Confidence in the commodity-correlated ‘Aussie’ (AUD) weakened on Wednesday in response to an unexpectedly severe contraction in Chinese imports. Investors were concerned to see that demand had weakened in the world’s second largest economy, prompting base metal prices to slide sharply. Worries over the robustness of the Chinese economy equally dragged on the appeal of the Australian Dollar, with the higher-risk currency particularly exposed to any renewed slowdown in China.
Some of the Australian Dollar to Euro (AUD EUR) exchange rate’s losses were muted later in the day, however, as the latest Eurozone data also proved disappointing. Industrial Production was found to have slowed further than forecast in May; a worrying sign given the political uncertainty and market turmoil that has gripped the region in more recent months. With the currency union under increased pressure since the UK’s vote to leave the EU, this weaker showing prompted investors to sell out of the Euro (EUR) once again.
Although the Australian Unemployment Rate did tick higher as expected in June, from 5.7% to 5.8%, this failed to particularly weigh on the antipodean currency. The increase was largely due to an increase in the number of full time roles, which in itself would seem to suggest more robust domestic conditions. Altogether the picture appeared to be more positive than not, as researchers at BBH noted:
‘The Australian dollar is second only to Sterling today. It was helped by a sharp jump in full-time employment (38.4k), which is the strongest since last November. This, coupled with the tick up in consumer inflation expectations, keeps investors from anticipating a near-term RBA cut.’
Risk appetite was also generally shored up on Thursday, thanks to the decreasing odds of the Federal Reserve opting to raise interest rates in the near future. Although Philadelphia Fed President Patrick Harker was of the opinion that two rate hikes would be appropriate before the end of the year, this hawkish commentary was nullified by the fact that Harker does not currently hold a vote on policy.
Worries over the future of the currency union continued to drag on the Euro, meanwhile, with little in the way of significant domestic data to distract investors.

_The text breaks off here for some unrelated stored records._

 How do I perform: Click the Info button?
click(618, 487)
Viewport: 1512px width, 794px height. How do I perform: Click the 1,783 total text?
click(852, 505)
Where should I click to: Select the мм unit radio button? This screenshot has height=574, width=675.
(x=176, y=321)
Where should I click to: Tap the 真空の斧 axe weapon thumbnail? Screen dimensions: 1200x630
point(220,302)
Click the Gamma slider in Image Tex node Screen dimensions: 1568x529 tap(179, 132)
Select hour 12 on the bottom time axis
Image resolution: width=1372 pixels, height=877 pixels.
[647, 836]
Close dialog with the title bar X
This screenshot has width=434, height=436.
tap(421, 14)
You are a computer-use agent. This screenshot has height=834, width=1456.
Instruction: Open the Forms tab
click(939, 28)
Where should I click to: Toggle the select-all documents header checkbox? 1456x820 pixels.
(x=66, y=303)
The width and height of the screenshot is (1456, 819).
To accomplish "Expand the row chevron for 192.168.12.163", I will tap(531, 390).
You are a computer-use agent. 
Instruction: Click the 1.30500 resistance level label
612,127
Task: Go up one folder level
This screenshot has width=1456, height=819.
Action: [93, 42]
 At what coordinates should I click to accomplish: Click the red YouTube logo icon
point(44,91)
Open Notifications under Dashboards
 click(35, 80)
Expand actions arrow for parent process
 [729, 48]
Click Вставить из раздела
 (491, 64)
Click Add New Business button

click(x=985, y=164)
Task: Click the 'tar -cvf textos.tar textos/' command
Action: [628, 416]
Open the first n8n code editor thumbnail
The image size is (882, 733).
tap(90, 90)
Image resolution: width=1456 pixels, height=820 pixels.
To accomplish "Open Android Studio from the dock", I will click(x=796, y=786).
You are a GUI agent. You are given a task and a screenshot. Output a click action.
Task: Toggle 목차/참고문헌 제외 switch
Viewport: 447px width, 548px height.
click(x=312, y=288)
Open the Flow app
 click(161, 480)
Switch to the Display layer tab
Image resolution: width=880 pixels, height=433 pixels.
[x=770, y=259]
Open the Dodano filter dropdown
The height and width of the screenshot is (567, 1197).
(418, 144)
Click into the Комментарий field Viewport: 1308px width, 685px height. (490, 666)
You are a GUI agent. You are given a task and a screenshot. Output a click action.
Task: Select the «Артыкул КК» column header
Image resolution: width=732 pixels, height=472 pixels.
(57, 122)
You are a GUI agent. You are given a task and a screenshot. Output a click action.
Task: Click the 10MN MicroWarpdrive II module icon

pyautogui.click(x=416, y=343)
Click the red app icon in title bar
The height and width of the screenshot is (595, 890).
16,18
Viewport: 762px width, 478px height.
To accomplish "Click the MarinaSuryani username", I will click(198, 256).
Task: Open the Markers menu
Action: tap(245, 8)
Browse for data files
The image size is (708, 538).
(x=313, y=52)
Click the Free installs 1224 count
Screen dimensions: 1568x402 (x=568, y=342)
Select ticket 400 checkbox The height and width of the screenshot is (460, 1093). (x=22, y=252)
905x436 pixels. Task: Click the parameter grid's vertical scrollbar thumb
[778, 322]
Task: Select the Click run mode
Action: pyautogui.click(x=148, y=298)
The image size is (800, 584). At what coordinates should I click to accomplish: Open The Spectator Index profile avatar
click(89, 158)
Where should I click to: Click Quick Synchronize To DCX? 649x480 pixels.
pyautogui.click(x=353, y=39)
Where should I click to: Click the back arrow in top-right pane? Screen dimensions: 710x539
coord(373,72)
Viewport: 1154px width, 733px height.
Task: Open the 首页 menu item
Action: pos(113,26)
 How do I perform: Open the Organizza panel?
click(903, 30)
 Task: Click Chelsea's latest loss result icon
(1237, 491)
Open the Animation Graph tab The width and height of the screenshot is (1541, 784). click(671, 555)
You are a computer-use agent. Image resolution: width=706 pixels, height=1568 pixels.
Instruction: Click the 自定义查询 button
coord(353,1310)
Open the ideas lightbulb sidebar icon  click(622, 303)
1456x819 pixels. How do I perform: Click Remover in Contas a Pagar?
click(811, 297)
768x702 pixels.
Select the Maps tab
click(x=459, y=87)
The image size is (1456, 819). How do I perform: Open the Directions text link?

Slight upticks in Finish and Irish inflation failed to galvanise any increased support for the common currency, allowing the AUD EUR exchange rate to extend its gains.
The latest raft of Chinese ecostats will be of particular importance for the ‘Aussie’ ahead of the weekend, with further signs of weakness unlikely to be ignored by markets. Forecasts suggest that second quarter GDP slowed marginally from 6.7% to 6.6%, a result which is expected to prompt an increase in market risk aversion. If the data proves more bullish, however, the AUD EUR exchange rate could remain on a stronger footing.
US data will also be in the spotlight, with Advance Retail Sales and Consumer Price Index readings expected to prompt further volatility. Robust figures could push the Euro lower against rivals, thanks to its negative correlation with the US Dollar (USD). Even so, any US Dollar strength could also weigh heavily on the ‘Aussie’.